(Entries taken from a collection)

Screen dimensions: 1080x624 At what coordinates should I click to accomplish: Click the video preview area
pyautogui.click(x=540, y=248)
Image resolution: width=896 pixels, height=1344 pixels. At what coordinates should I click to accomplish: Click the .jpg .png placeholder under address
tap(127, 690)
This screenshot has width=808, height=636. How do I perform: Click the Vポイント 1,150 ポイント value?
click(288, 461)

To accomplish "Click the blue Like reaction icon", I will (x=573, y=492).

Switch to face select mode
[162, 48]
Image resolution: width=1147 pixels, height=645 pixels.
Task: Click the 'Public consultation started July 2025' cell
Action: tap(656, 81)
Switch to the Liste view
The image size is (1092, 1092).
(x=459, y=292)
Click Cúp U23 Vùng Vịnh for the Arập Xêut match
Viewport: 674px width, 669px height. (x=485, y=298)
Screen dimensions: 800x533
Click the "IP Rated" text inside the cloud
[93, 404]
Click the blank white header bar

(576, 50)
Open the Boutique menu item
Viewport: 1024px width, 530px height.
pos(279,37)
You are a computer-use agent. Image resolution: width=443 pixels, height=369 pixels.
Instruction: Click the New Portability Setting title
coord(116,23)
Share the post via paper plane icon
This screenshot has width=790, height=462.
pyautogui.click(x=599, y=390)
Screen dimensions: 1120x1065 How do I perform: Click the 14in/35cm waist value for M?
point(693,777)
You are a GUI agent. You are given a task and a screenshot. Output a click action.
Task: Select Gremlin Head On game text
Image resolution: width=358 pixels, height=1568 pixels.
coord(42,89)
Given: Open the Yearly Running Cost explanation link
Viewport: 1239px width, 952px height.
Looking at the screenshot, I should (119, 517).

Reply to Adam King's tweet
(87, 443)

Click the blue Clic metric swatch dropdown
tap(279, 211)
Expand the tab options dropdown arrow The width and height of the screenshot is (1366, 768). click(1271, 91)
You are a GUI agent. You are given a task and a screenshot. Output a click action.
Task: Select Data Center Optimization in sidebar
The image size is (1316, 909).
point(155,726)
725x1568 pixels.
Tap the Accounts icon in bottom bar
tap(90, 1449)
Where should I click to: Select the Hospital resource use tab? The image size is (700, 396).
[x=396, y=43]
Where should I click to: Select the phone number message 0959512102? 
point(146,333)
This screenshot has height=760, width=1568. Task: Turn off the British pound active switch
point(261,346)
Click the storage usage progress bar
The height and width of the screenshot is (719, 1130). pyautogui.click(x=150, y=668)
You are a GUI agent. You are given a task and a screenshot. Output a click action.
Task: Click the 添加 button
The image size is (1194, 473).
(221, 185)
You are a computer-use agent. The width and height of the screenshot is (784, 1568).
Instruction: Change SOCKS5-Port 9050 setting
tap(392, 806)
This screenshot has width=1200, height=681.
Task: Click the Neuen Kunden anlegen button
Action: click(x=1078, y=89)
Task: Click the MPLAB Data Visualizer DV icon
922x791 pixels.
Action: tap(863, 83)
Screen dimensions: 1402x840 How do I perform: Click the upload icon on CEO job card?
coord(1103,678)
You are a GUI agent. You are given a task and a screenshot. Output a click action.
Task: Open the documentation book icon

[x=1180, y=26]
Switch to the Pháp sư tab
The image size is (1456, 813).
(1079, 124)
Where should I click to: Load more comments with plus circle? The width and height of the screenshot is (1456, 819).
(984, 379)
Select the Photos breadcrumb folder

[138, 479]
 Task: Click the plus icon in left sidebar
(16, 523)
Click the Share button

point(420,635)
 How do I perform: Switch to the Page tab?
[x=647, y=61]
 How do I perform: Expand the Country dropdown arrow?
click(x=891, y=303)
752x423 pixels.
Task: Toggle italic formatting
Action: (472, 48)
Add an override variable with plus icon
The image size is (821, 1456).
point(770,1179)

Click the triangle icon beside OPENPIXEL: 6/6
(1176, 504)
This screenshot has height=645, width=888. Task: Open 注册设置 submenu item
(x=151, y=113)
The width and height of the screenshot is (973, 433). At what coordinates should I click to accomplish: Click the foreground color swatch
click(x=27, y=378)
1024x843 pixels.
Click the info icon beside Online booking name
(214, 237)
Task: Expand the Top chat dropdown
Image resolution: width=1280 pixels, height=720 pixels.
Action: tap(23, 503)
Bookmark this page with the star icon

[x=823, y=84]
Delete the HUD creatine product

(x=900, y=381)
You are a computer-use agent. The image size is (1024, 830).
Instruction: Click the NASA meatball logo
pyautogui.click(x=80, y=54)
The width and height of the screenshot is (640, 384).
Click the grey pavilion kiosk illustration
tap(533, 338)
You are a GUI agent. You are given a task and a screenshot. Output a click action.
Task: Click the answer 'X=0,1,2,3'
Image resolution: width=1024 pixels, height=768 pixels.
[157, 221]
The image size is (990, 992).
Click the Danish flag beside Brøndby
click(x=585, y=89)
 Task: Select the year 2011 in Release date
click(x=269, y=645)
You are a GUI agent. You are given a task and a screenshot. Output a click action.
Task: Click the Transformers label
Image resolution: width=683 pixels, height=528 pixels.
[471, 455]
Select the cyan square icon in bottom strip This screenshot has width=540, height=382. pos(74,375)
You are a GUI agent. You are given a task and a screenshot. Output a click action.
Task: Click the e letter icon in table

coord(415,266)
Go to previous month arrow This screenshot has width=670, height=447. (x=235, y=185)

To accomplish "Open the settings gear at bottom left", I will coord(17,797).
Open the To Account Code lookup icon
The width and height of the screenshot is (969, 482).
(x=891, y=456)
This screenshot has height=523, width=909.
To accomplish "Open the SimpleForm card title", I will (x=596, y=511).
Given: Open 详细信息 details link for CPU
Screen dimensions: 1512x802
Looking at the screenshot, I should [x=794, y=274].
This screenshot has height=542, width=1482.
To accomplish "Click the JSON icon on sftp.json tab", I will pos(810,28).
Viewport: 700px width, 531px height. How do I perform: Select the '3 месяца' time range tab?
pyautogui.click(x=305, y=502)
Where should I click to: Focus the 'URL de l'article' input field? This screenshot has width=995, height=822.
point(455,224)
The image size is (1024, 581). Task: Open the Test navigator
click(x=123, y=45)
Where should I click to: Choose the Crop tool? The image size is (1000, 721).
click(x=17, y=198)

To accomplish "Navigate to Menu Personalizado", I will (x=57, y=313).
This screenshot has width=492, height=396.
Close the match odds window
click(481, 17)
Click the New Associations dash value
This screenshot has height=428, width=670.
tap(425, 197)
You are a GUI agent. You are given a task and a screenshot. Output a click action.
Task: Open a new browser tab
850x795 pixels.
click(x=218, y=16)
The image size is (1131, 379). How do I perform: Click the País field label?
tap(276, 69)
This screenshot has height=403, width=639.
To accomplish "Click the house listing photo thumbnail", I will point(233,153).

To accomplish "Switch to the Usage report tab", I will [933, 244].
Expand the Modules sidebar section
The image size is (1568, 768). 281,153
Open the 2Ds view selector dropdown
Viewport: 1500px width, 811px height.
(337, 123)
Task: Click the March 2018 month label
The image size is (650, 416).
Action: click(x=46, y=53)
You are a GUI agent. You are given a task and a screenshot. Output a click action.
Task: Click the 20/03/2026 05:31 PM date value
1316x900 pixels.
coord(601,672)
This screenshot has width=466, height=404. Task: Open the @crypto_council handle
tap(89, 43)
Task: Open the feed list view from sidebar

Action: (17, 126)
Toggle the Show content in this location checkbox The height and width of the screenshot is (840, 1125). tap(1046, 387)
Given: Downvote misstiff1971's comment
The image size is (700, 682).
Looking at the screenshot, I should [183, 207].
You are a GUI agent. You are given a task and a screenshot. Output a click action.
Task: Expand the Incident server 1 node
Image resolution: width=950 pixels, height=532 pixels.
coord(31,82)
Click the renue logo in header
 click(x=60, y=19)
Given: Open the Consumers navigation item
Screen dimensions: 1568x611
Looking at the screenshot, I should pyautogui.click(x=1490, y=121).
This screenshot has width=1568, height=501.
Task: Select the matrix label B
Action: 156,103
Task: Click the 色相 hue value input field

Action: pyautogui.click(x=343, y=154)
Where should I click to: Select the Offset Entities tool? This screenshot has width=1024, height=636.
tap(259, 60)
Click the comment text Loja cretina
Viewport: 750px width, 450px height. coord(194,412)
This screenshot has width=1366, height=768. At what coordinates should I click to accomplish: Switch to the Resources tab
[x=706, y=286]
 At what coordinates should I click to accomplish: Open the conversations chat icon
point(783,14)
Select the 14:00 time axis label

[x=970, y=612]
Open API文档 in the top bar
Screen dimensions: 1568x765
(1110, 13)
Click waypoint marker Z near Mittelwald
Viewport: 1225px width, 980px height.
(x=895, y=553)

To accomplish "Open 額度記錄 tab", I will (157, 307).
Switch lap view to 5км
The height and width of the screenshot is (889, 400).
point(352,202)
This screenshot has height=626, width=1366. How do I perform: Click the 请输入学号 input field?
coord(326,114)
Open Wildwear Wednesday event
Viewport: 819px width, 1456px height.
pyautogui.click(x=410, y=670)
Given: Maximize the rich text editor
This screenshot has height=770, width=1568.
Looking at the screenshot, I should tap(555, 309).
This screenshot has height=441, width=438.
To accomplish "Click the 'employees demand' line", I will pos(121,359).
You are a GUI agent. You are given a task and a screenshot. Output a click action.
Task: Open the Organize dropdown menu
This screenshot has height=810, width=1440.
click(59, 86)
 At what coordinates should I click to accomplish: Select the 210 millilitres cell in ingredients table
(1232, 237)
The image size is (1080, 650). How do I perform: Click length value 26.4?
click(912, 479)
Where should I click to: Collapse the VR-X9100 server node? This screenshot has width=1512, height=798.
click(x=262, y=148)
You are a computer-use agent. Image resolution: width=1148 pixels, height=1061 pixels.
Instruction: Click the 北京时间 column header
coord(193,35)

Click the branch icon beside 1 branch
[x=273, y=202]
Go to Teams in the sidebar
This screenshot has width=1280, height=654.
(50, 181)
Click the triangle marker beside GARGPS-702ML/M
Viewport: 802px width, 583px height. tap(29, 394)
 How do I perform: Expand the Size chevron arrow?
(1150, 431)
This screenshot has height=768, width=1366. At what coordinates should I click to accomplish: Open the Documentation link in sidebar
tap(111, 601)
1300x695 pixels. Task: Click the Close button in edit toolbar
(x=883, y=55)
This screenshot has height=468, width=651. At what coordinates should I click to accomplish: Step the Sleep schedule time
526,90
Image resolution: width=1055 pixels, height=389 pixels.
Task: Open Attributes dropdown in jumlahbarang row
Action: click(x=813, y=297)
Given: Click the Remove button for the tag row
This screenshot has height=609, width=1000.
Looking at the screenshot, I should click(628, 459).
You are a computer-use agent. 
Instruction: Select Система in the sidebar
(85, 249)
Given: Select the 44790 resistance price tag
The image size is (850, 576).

[Activity] Check each line above for the word "month" and copy the ones that have it.

[Result]
Go to previous month arrow This screenshot has width=670, height=447. (x=235, y=185)
Task: Click the March 2018 month label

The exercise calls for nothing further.